Querying Relationships#

Use query methods to find edges for specific agents.

# Find all records for worker 0
worker_0_edges = employment.query_sources(0)
print("\nWorker 0 employment records:")
print(f"  Edge indices: {worker_0_edges}")
print(f"  Employers: {employment.target_ids[worker_0_edges]}")
print(f"  Wages: {employment.wage[worker_0_edges]}")

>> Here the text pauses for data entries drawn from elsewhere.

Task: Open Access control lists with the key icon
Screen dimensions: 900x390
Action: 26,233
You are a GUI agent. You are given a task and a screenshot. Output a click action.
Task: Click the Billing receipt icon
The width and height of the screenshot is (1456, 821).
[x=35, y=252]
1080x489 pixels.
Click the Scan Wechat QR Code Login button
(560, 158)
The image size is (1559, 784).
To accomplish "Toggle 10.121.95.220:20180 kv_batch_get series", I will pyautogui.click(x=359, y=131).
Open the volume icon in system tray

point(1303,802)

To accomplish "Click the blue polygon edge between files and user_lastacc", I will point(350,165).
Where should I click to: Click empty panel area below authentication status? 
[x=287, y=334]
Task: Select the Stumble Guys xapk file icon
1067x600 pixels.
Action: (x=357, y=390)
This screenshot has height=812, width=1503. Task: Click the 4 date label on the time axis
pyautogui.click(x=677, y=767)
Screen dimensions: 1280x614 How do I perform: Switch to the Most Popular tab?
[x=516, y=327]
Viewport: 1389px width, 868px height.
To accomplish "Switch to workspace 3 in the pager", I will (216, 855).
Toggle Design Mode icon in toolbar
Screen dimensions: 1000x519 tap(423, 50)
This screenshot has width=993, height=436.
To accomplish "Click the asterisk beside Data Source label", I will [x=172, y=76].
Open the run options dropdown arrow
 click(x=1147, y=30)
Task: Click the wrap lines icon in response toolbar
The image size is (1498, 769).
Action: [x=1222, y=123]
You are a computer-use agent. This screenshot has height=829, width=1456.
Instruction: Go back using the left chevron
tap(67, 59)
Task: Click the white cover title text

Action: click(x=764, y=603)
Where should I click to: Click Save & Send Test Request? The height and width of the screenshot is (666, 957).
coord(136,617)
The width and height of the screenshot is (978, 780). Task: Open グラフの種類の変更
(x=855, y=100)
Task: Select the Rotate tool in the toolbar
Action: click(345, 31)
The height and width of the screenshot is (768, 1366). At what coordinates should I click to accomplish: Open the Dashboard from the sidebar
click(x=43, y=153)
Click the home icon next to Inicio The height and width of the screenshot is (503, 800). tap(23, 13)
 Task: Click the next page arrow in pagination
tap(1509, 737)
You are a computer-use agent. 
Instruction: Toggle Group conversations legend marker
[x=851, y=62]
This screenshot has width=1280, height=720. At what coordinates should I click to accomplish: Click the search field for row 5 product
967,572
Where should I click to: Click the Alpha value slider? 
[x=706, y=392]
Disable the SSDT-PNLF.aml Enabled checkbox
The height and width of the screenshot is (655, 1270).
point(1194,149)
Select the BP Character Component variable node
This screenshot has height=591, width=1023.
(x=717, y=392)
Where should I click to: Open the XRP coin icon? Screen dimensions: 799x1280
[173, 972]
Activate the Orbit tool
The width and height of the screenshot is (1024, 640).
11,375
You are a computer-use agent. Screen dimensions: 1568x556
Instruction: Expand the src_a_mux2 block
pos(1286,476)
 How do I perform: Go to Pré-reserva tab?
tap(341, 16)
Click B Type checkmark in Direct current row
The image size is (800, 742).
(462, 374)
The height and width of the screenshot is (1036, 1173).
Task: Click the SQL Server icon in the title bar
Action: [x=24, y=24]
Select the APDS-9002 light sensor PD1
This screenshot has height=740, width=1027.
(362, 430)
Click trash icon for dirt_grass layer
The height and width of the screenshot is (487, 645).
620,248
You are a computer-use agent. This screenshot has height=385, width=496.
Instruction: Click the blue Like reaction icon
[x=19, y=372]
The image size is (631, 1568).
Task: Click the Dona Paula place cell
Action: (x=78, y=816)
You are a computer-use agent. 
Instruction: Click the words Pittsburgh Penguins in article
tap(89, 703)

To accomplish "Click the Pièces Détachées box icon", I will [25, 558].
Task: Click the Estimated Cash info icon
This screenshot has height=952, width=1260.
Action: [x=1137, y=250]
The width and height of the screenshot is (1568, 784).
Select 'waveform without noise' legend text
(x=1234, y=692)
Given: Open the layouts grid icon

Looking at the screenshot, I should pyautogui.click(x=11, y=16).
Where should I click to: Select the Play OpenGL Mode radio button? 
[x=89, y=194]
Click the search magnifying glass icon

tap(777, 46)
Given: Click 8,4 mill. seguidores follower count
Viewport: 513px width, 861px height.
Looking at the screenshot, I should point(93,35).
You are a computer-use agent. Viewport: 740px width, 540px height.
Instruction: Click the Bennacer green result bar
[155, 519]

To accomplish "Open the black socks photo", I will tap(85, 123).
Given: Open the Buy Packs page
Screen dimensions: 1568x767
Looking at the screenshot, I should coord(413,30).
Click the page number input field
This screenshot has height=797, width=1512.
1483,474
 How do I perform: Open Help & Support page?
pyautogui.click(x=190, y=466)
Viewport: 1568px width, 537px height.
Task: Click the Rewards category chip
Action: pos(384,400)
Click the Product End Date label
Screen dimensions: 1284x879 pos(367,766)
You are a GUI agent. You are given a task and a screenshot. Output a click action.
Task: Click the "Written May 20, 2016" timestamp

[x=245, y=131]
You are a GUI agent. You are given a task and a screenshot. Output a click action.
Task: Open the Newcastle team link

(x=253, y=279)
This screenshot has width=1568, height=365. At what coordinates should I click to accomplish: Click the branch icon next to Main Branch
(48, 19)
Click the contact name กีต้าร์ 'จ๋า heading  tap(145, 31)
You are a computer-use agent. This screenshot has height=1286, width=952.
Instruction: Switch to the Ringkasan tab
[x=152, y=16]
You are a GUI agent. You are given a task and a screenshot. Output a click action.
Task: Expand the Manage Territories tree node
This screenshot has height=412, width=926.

# Find all records for employer 2
employer_2_edges = employment.query_targets(2)
print("\nEmployer 2 records:")
print(f"  Edge indices: {employer_2_edges}")
print(f"  Workers: {employment.source_ids[employer_2_edges]}")
print(f"  Wages: {employment.wage[employer_2_edges]}")
Worker 0 employment records:
  Edge indices: [0 4]
  Employers: [2 1]
  Wages: [50. 52.]

Employer 2 records:
  Edge indices: [0 1]
  Workers: [0 1]
  Wages: [50. 55.]

Aggregating Relationship Data#

Aggregate edge data by source or target.

# Create a denser relationship for aggregation demo
n_workers = 10
n_employers = 3
n_edges = 15

# Random employment network
rng = bam.make_rng(42)
demo_emp = EmploymentHistory(
    source_ids=np.full(50, -1, dtype=np.intp),
    target_ids=np.full(50, -1, dtype=np.intp),
    size=0,
    capacity=50,
    wage=np.zeros(50, dtype=np.float64),
    start_wage=np.zeros(50, dtype=np.float64),
    performance_score=np.zeros(50, dtype=np.float64),
    start_period=np.zeros(50, dtype=np.int64),
    duration=np.zeros(50, dtype=np.int64),
    is_active=np.zeros(50, dtype=np.bool_),
    was_fired=np.zeros(50, dtype=np.bool_),
)

# Add random edges
for i in range(n_edges):
    demo_emp.source_ids[i] = rng.integers(0, n_workers)
    demo_emp.target_ids[i] = rng.integers(0, n_employers)
    demo_emp.wage[i] = rng.uniform(40, 80)
    demo_emp.is_active[i] = True
demo_emp.size = n_edges

print(f"\nDemo employment network: {demo_emp.size} edges")
print(f"  Workers: 0-{n_workers - 1}")
print(f"  Employers: 0-{n_employers - 1}")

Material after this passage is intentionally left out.